Scan the listing below for the word "series" and copy every line that has it.

───

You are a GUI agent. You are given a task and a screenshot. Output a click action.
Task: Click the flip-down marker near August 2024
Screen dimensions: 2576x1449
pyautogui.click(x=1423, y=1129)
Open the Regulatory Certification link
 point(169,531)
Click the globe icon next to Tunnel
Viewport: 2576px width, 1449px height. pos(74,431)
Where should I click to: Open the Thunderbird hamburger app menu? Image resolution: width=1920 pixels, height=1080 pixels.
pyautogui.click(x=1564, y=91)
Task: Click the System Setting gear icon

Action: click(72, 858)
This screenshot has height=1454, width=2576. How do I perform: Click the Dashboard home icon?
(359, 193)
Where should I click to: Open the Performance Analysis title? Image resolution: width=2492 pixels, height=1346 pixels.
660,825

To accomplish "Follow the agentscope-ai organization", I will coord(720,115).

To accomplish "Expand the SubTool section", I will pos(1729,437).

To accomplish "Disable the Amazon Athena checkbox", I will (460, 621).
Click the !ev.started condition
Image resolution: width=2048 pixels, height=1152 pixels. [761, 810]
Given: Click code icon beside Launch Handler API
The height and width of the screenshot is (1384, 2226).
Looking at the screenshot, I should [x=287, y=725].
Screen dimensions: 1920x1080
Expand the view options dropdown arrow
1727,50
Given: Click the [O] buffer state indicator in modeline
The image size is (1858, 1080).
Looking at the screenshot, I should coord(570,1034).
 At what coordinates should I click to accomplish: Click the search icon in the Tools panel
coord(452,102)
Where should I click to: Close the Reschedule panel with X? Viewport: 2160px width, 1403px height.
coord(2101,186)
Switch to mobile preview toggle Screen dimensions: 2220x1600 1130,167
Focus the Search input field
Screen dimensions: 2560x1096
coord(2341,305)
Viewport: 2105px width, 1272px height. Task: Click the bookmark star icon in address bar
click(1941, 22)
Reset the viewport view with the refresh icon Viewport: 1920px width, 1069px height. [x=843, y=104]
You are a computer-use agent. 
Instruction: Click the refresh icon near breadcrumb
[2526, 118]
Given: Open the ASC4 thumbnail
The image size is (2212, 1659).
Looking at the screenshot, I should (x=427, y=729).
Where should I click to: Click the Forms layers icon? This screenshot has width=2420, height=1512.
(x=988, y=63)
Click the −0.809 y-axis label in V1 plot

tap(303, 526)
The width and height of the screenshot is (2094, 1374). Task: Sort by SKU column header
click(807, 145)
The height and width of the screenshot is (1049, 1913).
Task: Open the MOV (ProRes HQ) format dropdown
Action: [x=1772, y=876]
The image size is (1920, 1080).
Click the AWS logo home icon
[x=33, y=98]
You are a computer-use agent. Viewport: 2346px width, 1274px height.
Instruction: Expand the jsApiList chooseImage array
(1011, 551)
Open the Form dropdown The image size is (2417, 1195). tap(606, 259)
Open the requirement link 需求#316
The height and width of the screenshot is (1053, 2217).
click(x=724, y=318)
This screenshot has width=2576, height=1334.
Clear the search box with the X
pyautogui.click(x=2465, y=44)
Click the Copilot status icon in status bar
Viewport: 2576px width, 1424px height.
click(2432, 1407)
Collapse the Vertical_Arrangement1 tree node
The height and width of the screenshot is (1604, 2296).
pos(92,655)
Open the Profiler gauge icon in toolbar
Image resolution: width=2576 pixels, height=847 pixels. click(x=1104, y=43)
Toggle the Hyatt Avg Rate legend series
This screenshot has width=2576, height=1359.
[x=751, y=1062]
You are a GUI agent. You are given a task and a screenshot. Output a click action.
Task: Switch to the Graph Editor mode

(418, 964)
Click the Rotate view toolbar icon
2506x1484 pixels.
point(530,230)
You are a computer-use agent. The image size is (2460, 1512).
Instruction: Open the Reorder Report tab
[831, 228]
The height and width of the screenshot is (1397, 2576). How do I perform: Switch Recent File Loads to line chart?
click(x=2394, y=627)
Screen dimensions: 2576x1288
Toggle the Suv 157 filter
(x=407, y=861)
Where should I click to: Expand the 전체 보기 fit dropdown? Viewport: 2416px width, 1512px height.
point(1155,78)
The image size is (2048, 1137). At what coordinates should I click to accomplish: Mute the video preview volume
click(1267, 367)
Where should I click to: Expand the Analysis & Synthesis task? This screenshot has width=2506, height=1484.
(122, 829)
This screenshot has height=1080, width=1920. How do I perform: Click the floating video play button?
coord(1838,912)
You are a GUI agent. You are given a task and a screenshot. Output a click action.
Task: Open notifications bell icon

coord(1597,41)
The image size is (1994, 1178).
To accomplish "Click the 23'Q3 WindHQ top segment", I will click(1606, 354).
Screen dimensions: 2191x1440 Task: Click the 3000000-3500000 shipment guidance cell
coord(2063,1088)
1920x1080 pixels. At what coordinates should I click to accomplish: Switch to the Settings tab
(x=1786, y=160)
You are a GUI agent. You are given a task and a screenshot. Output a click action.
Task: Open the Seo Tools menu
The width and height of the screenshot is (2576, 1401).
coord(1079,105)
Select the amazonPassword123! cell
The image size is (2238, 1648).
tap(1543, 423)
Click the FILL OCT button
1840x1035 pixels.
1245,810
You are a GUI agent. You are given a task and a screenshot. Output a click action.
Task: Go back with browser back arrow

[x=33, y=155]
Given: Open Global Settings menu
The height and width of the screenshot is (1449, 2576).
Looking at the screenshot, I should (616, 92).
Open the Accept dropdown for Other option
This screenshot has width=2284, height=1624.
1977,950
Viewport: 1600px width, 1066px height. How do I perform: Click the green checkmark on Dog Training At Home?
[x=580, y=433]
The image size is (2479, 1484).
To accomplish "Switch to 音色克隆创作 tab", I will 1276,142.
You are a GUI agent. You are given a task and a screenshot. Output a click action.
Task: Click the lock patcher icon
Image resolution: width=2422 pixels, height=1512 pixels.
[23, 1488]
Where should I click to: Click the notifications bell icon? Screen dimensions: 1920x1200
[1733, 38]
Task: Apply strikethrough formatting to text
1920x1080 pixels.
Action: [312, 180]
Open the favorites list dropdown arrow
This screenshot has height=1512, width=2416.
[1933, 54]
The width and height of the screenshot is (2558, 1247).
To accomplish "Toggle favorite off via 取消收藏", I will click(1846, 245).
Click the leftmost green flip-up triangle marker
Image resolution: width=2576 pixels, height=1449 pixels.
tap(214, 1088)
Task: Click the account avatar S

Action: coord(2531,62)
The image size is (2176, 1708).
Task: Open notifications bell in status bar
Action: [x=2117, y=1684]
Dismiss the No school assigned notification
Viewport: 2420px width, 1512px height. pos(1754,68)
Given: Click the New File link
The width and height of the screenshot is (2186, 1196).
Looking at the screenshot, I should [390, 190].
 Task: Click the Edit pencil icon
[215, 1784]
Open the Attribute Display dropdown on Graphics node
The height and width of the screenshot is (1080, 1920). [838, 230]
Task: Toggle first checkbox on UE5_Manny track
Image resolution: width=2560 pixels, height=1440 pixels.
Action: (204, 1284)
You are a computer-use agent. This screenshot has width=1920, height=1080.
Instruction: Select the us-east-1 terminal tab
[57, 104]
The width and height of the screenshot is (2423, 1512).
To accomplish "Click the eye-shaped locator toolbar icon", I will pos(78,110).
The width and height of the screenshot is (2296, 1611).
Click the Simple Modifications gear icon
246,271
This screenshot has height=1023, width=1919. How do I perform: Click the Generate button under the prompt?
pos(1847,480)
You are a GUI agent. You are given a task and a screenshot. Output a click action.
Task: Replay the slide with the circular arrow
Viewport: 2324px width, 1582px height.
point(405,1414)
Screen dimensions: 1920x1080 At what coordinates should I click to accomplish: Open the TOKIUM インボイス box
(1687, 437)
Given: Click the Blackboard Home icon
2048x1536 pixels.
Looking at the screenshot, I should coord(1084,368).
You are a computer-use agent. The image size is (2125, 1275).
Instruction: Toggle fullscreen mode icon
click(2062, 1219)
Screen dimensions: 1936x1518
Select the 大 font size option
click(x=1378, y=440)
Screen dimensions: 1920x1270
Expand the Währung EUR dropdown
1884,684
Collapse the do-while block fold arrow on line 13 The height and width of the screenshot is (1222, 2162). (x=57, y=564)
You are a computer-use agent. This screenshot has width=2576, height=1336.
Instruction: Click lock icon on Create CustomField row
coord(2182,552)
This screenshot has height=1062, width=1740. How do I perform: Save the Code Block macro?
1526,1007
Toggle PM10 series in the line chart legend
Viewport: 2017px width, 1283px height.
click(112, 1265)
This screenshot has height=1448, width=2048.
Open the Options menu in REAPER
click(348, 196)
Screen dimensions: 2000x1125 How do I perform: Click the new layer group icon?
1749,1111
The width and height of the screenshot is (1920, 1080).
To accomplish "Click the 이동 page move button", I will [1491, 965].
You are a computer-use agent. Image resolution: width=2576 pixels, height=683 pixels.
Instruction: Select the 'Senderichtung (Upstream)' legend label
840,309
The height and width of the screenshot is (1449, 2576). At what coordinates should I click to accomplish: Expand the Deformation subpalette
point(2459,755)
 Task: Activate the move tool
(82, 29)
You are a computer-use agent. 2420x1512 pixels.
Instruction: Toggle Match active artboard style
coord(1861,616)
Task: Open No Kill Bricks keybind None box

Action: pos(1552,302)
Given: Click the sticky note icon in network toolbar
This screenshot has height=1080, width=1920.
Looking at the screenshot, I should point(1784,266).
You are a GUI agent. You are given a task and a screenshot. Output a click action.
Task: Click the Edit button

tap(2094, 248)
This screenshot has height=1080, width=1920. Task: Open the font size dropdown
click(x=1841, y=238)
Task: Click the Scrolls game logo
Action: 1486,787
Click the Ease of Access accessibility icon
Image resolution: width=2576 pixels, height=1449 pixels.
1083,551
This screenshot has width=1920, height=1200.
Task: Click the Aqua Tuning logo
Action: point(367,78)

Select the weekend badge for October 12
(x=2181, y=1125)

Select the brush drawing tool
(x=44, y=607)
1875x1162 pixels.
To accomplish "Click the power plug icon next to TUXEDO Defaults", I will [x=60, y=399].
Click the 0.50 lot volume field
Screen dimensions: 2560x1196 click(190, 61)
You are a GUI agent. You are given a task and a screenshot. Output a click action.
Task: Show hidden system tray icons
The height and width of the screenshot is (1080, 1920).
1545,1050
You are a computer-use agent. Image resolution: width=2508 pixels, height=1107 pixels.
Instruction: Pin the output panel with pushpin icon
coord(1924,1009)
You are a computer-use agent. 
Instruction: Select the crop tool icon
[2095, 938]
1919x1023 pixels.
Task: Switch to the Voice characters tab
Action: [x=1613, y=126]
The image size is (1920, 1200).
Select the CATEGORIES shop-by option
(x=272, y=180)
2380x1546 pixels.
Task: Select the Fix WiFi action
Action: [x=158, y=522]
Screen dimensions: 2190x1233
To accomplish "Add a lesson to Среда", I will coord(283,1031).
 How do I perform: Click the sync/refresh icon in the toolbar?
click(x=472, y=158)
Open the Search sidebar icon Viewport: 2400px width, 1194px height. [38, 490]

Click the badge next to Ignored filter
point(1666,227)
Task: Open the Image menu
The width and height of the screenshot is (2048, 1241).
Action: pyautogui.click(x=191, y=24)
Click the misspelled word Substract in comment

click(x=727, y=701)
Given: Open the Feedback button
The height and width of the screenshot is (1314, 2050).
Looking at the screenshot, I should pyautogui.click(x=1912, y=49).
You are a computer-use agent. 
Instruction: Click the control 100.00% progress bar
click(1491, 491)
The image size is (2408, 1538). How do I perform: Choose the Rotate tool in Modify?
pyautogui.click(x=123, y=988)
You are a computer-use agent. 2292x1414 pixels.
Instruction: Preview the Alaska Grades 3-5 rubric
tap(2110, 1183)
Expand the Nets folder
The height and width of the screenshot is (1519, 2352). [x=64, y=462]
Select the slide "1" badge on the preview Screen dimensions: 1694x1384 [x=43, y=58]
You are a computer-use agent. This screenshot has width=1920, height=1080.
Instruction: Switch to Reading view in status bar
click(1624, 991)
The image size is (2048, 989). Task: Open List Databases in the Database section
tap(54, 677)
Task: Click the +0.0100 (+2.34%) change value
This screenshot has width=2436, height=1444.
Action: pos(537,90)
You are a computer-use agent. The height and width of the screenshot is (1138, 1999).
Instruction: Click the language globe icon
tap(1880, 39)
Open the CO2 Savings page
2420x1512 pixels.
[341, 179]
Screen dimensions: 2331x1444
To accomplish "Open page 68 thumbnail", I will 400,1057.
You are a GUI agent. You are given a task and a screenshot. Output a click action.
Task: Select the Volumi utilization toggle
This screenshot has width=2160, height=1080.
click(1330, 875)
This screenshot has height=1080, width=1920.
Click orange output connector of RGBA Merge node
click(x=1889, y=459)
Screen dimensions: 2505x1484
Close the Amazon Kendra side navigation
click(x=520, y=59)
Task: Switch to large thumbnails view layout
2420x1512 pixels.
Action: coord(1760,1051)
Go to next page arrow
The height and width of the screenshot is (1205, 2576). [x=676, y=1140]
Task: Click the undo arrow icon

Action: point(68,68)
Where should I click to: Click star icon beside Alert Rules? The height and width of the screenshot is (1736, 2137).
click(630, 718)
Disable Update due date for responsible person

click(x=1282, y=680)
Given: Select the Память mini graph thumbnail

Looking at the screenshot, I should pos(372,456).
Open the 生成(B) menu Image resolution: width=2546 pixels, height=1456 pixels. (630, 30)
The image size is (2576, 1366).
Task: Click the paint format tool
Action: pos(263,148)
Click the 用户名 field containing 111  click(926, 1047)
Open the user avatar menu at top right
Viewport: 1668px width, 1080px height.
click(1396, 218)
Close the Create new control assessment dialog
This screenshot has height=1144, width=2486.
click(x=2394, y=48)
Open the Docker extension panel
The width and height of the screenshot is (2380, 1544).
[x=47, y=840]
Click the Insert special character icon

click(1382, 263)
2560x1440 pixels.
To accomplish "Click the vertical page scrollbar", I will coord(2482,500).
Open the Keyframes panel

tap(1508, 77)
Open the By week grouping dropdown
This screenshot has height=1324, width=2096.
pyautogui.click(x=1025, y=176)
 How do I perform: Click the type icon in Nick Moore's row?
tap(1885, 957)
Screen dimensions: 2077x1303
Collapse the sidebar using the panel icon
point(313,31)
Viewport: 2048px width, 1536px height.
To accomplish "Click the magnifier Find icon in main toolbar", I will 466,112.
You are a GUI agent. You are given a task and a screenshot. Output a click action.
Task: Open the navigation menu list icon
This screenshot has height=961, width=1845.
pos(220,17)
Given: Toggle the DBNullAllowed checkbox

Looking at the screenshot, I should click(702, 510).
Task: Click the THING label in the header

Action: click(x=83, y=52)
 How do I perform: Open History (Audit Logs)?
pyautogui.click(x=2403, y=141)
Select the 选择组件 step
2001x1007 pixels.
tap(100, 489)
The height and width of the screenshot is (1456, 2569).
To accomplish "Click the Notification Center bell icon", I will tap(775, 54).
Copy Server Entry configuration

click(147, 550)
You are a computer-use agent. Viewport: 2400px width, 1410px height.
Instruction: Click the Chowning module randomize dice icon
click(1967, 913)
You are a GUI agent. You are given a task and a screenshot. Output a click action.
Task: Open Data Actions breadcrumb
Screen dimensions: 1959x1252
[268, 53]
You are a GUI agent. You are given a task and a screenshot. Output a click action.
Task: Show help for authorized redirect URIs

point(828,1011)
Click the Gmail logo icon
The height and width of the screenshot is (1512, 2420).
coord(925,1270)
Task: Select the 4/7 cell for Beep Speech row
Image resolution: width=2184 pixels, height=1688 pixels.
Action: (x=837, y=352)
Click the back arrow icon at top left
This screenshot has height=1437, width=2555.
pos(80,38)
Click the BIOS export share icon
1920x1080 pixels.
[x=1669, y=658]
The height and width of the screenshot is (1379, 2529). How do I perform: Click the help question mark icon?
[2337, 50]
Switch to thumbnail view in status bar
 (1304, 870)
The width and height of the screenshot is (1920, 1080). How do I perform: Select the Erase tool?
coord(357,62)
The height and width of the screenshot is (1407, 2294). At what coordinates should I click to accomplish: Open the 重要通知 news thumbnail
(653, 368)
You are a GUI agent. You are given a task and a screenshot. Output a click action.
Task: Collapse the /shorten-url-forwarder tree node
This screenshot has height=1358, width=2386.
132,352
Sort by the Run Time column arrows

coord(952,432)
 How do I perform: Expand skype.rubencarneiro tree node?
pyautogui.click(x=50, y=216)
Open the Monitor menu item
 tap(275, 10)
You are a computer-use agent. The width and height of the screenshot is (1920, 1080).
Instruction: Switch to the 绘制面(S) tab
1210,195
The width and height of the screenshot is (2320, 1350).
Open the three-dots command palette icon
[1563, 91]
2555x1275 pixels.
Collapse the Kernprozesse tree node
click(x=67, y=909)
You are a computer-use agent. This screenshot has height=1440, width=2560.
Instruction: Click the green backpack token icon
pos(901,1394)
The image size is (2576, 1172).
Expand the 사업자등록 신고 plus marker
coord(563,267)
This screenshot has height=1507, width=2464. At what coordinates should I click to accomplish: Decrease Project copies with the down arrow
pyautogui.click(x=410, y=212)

───

* **Answer section**
Toggle the Hyatt Avg Rate legend series
Toggle PM10 series in the line chart legend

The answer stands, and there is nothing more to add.